1. "Soap and water should be used for hand washing when our hands are visibly
soiled." 2. "Gloves do not have to be worn when taking a client's vital signs or passing
out meal trays." 3. "Standard precautions should be used on all clients." 4. "When
caring for a client who has a suppressed immune response, a N95 mask should be
worn."
Rationale
4. Correct: Standard precautions are needed. If there is a risk for coming in contact with
client secretions or excretions, a standard mask may be worn. Routine nursing care
does not warrant the use of an N95 mask. This type mask is needed for client's who are
placed on Airborne Precautions such as for tuberculosis (TB). 1. Incorrect: This is a
correct statement regarding the prevention of infection. Hand washing with soap and

, water is part of standard precautions. 2. Incorrect: This is a correct statement. Gloves
are needed when coming into contact with body fluids. 3. Incorrect: This is a correct
statement. Standard precautions is part of the first line of defense against the spread of
infection.
The nurse is preparing to discharge a client who has been placed on tranylcypromine.
The nurse teaches the client about food to avoid while taking this medication. What food
choice by the client confirms appropriate understanding of the teaching?

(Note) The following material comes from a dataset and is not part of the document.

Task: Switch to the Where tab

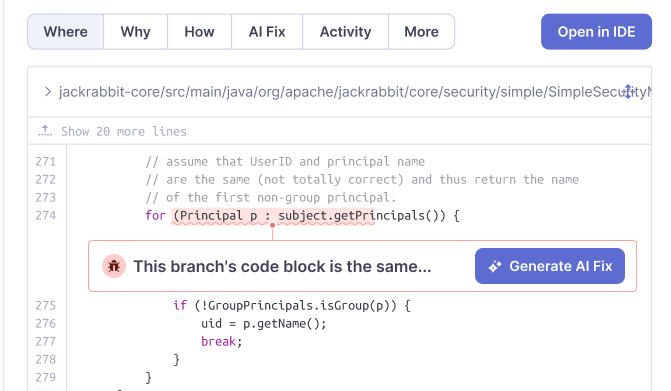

1. Cottage cheese 2. Salami 3. Baked chicken 4. Potatoes
Rationale
2. Correct: The client taking a monoamine oxidase inhibitor (MAOI) such as
tranylcypromine should avoid foods rich in tyramine or tryptophan. These include: cured
foods, those that have been aged, pickled, fermented, or smoked. These can precipitate
a hypertensive crisis. 1. Incorrect: Clients taking MAOIs can eat cottage cheese in
reasonable amounts. 3. Incorrect: Clients taking MAOIs can eat baked chicken. 4.
Incorrect: Clients taking MAOIs can eat potatoes.

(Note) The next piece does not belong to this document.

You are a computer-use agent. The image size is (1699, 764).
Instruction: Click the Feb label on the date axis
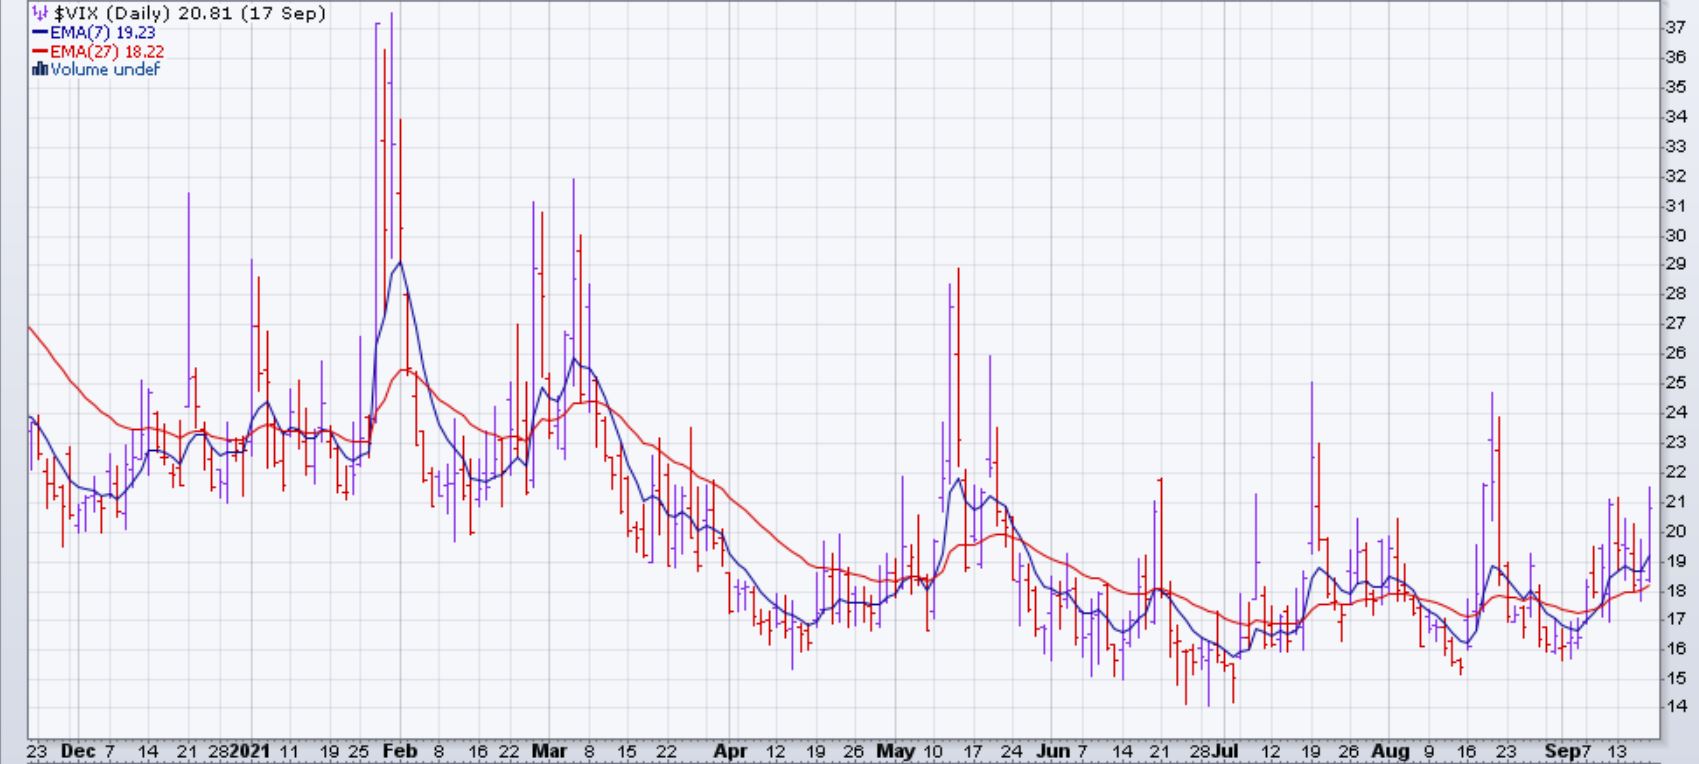click(x=400, y=751)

Which nurse is providing cost effective care to a client?

1. Providing palliative care to a terminally ill client. 2. Beginning discharge planning on
admit. 3. Counseling clients on cigarette smoking cessation. 4. Educating a group of
parents on the importance of childhood immunizations. 5. Performing a postop wound
dressing change using clean gloves.
Rationale
1., 2., 3., & 4. Correct. Palliative care is considered cost effective when caring for the
terminally ill client. There was a 60% drop reported in the healthcare costs since
palliative care was introduced. In comparison to conventional care, palliative care is
considered as cost effective in reducing unnecessary utilization of resources. Palliative
care has focused on the efficient and the effective care that is centered on the clients.

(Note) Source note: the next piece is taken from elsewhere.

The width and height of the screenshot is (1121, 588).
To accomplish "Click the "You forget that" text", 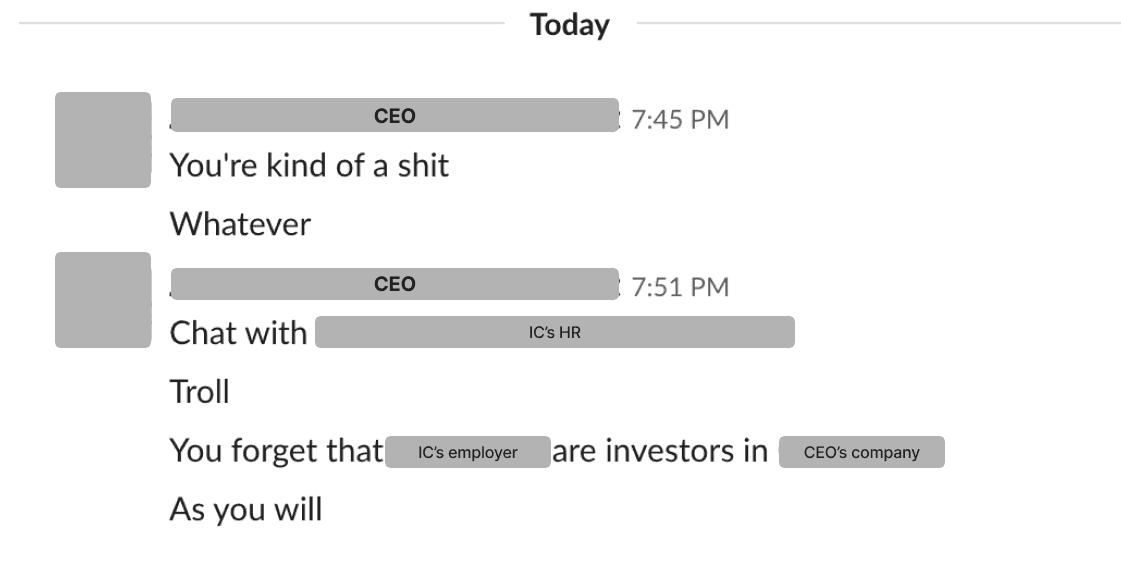I will (x=276, y=452).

The nurse who begins discharge planning on admit is providing cost effective care. The
client may not be able to learn all that is needed if waiting until the day of discharge.
Also, supplies and equipment may be needed. If waiting until the day of discharge to
determine client needs, then discharge can be delayed. This is costly. Counseling to
quit cigarette smoking, colonoscopies, giving beta-blockers to clients after heart attacks
are well-established interventions that are effective and also are cost-effective. Two
additional preventive interventions were found to be cost-saving: childhood
immunization and counseling adults on the use of low dose aspirin. 5. Incorrect. A
postop surgical wound dressing change is a sterile procedure: Sterile gloves are
necessary and failure to use them could lead to infection, which would then increase the
cost of care to a client.
A client is admitted for observation following an unrestrained motor vehicle accident. A
bystander stated that the client lost consciousness for 1-2 minutes. On admission, the
client reports a headache and had a Glasgow coma scale (GCS) of 14. The GCS is now
12. What is the priority nursing intervention for this client?

1. Continue to assess every 15 minutes. 2. Stimulate the client with a sternal rub. 3.